IFR’s annual ADB roundtable, held as part of the Asian Development Bank’s annual meetings hosted this year by Yokohama, took place at a significant moment. This year marked not just the 20th anniversary of the Asian financial crisis but more importantly perhaps the 50th anniversary of the founding of the Asian Development Bank.
In the case of the latter, it was certainly right and fitting to focus on the enormous and extraordinary strides Asia has made since the mid-1960s in its economic development; notwithstanding a lot still needs to be done.
In the case of the former, there’s similarly a lot to commend in terms of the policy tools that have been created and implemented; regulatory evolution; and government-to-government collaboration and cooperation that stand if not to prevent future crisis scenarios then certainly lessening their impact.

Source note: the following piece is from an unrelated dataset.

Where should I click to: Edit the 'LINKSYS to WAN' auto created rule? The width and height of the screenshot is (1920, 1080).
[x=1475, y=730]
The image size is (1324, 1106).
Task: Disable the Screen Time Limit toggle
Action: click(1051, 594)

But just as there are more chapters to be written in the story of Asia’s economic development, Asia still lacks deep and liquid domestic capital markets. And that will retard the process of ensuring that Asia’s colossal domestic savings pool can be recycled regionally.
At a time when regional and global banks are hamstrung by onerous regulation that among other things impedes their willingness to lend, the process to form an Asian capital markets union (which in effect is what ASEAN, China, Japan and South Korea are seeking to achieve under the Asian Bond Markets Initiative) is perhaps more pressing than the process so beloved of policymakers in Europe.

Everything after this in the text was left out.